Shelters, even some of the small cafes
use assorted cups, give people something to talk about.
Susanna Heiskanen says
We are just renovating and I am sorting through things and how many things we want to keep. It is emotionally draining trying to keep track of everything and letting go of old things is hard. We seem to have emotional attachment to things we own and dont want to let go. For me old books that I know I will not never read but they just gather dust in a cuboard, need to take pragmatoc approach. They will be useful for someone else than for me.
Byrd L says
Susanna, I am a book collector, mostly rare books. Can you tell me where you are and I would love to check it out, if you decide to give them away. Goodwill is also a good place not far away from my house, I could give them a visit. They are really looking for things for donation in my area.
Francine says
What a strange reply. The odds that you’re located anywhere near this woman, or that any of her books are that rare.
Gillian says
I really enjoyed this article, Joshua. It definitely resonated with me!
I used to feel guilty getting rid of things that I spent a lot of money on. But, over time, I realized that keeping certain things was making me feel worse than the guilt over getting rid of them.
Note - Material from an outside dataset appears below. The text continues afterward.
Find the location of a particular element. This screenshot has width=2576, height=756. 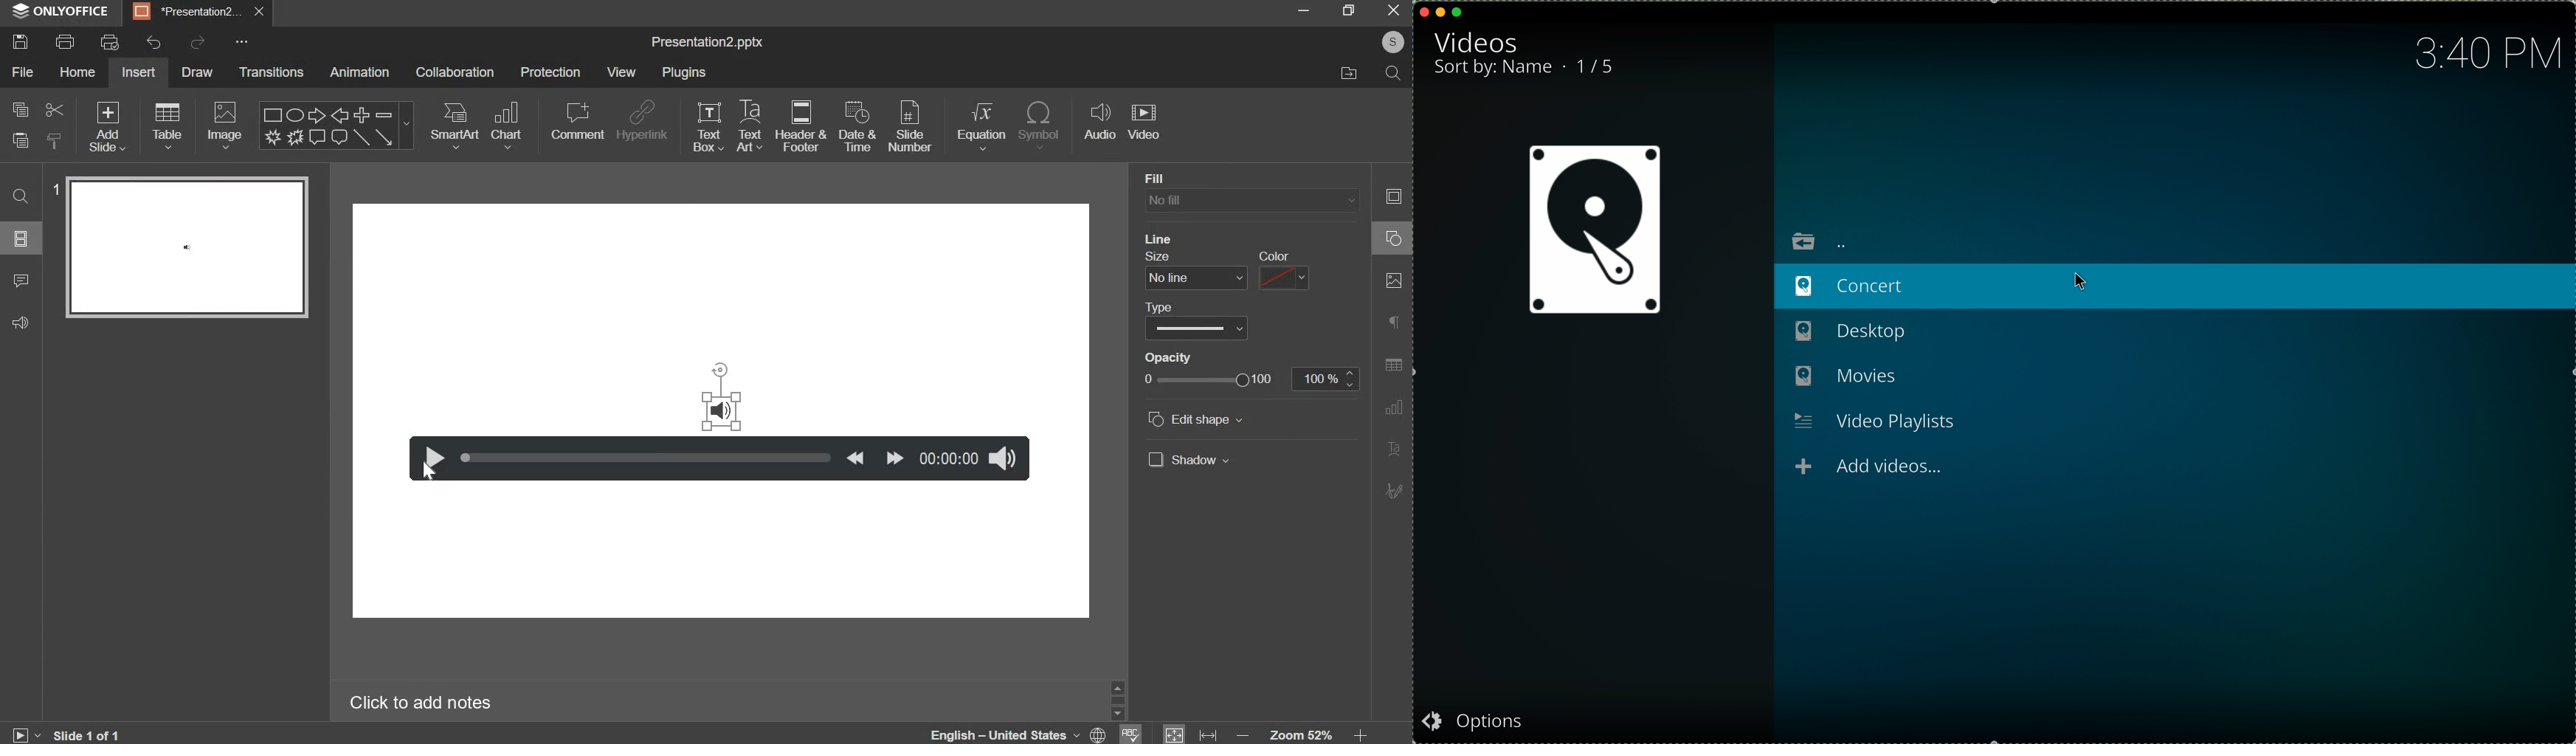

Now I no longer randomly buy tons of stuff and any purchases are much more thought out. And because if this, I have so much less to get rid of.
Dotti Ulrich says
Very helpful article. Instead of focusing on the “how to” unclutter, which so many books do, it got to one of the reasons I find it difficult to let go of items—guilt over money spent. Now if I can just figure out how to overcome all the sentimentality attached to some possessions, I’ll have it figured out.
joshua becker says
Well, the memory isn’t in the object, the memory is in you. See if this helps: Taking pictures of sentimental goods may help people declutter, donate more
Laurie says
yes, the most powerful tool used in the marketing world is the visual. I am a designer and often upload my images to my files and folders this way I never buy anything at hand, nor do I have the storage for everything> So kudos, thumb up for the great article and helpful ideas.
Joan Logie says
Thank you for your continued inspiration to remove things to find more meaning and joy in life.
Maria Pinto says
I agree getting rid of things can be tough, but when you really get on board with decluttering, as you go along you will have less stuff to get rid of.
Maria Pinto says
Yes Dawn I know how you feel and the angst it causes. I like the term ecological guilt, it says you realize where this or that item may end up and that motivates you to make better purchasing decisions.
The main thing is to remain conscience about this subject and not get complacent about it. But too much guilt can consume the psyche with negative overload. Maybe one positive way forward is for each of us on the journey to know we are taking baby steps which will hopefully turn into big steps.